── DOCUMENT ──
The term of choice in political giving these days is straight out of the world of finance - donors have become "investors." Now, liberal California venture capitalists have come up with the natural corollary - political "mutual funds."
/ Source: The Associated Press

The term of choice in political giving these days is straight out of the world of finance - donors have become "investors." Now, liberal California venture capitalists have come up with the natural corollary - political "mutual funds."

The new venture, being launched Monday, is the work of Andy and Deborah Rappaport's New Progressive Coalition, a San Francisco-based organization they like to call the Charles Schwab of politics.

Through a rigorous vetting system, the coalition identified 37 Democratic-leaning organizations and distributed them among three funds. The idea is to guide potential contributors through the myriad liberal causes and groups that dot the political landscape.

For Andy Rappaport, the plan is simply a way of looking at political groups as startups and donors as the source of capital. It also is a way to expand a liberal donor base that Rappaport finds disturbingly small.
───
STATED PROBLEM 1 ▸
Answer these questions from the article on political mutual funds:
(a) What do the Rappaports like to call their New Progressive Coalition?
(b) How many Democratic-leaning organizations did the coalition identify, and among how many funds were they distributed?
(c) What does Andy Rappaport find disturbingly small?
STATED PROBLEM 2 ▸ Please retype the part of the article on political mutual funds between "The new venture, being" and "Schwab of politics.", inclusive.
STATED PROBLEM 3 ▸ Continue the article on political mutual funds from its last sentence.
── INFORMATION SHOWN ──
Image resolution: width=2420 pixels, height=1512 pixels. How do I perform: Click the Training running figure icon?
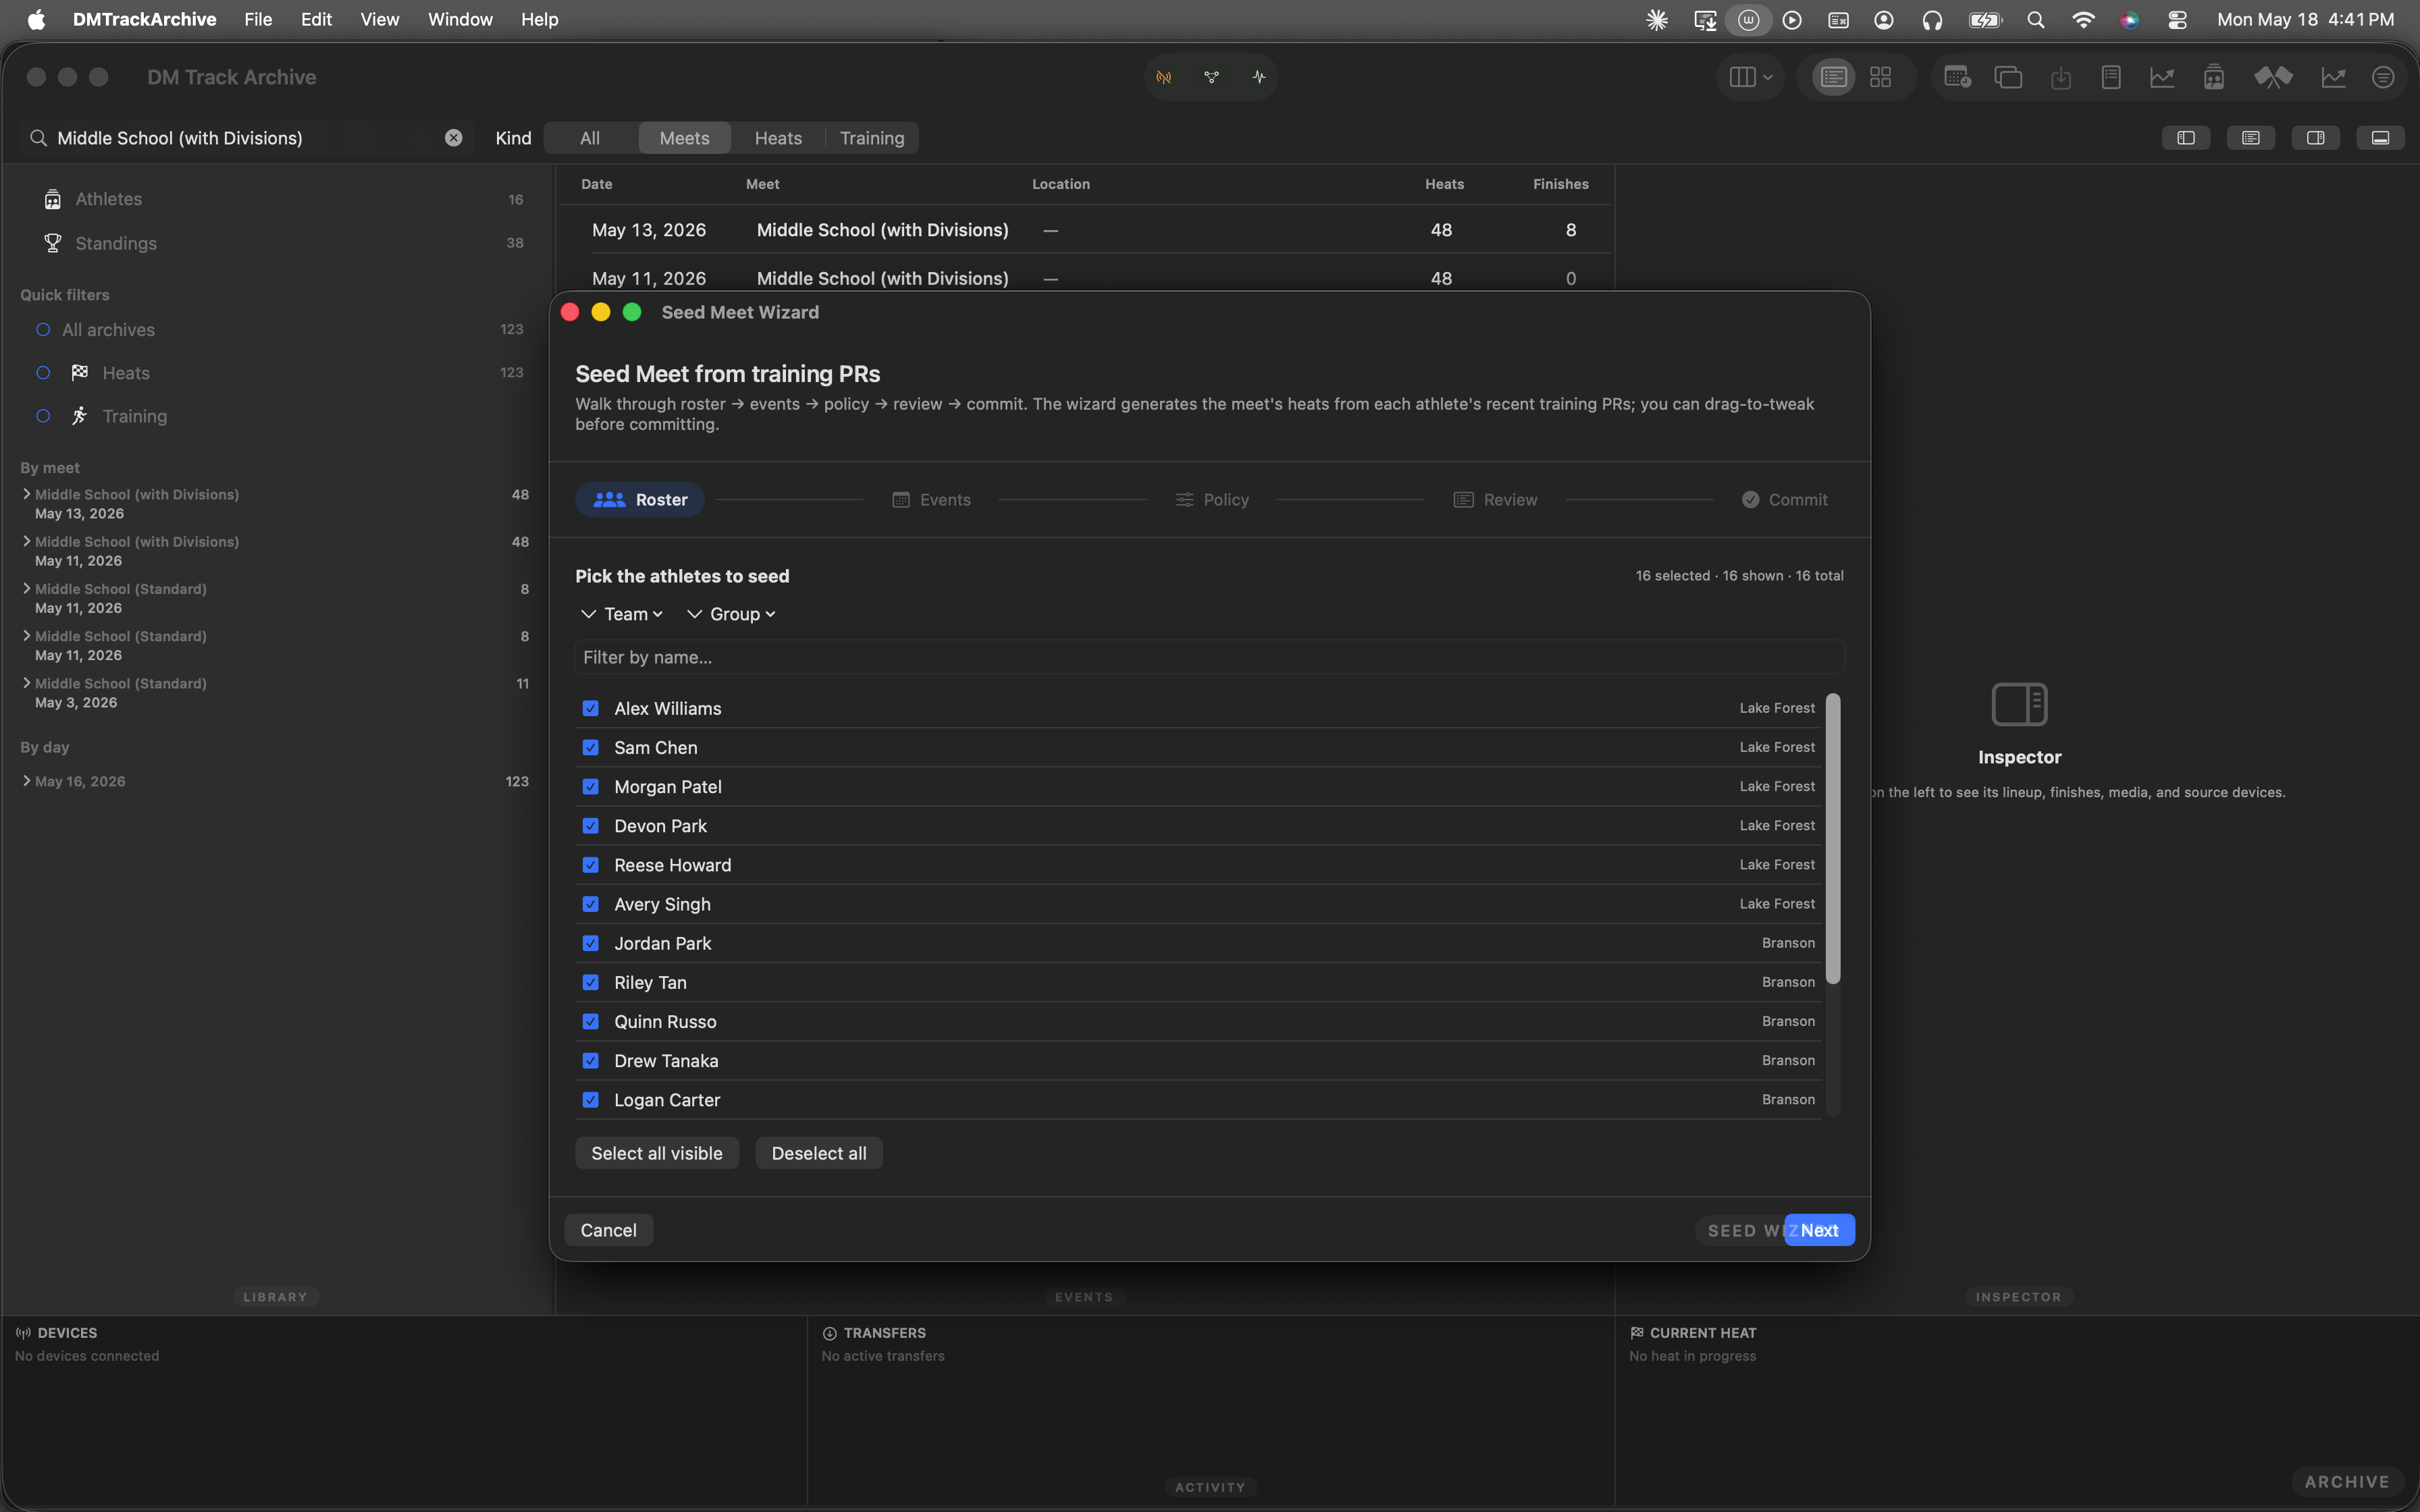tap(80, 416)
───
ANSWER 1 ▸
(a) The Charles Schwab of politics.
(b) 37 organizations, distributed among three funds.
(c) The liberal donor base.

ANSWER 2 ▸
The new venture, being launched Monday, is the work of Andy and Deborah Rappaport's New Progressive Coalition, a San Francisco-based organization they like to call the Charles Schwab of politics.

ANSWER 3 ▸
"Progressive funding is in a pretty sorry state," he said in an interview.

Searching for long-term missions
The Rappaports are Silicon Valley millionaires and among the biggest contributors to liberal and Democratic political groups, along with financier George Soros and Hollywood producer Steve Bing.

"We are really one of a very small handful of very large donors," Rappaport said. "Our view is that is an unstable and undesirable situation."

The effort is part of an evolution in liberal giving, where donors big and small are looking to organizations with proven track records or long-term missions instead of funding new, fleeting groups that disappear at the end of an election cycle.

A coalition of top dollar Democratic donors - the Democracy Alliance - met in Washington this month to hear formal presentations from established political groups eager for a share of the tens of millions of dollars the alliance is expected to have at its disposal.

The alliance, whose membership is by invitation only, has helped finance such Democratic-leaning organizations as the New Democratic Network, Media Matters and the Center for American Progress. These are high-profile operations, some with big budgets, that seek to influence the political debate in Washington.

A broader base of contributors
Similar efforts are under way in a handful of states, modeled after a Colorado coalition of wealthy donors who helped raise funds for state legislative races. Donors and strategists recently met in New Mexico to create interest in similar funding organizations to assist liberal and Democratic-leaning organizations at the state level.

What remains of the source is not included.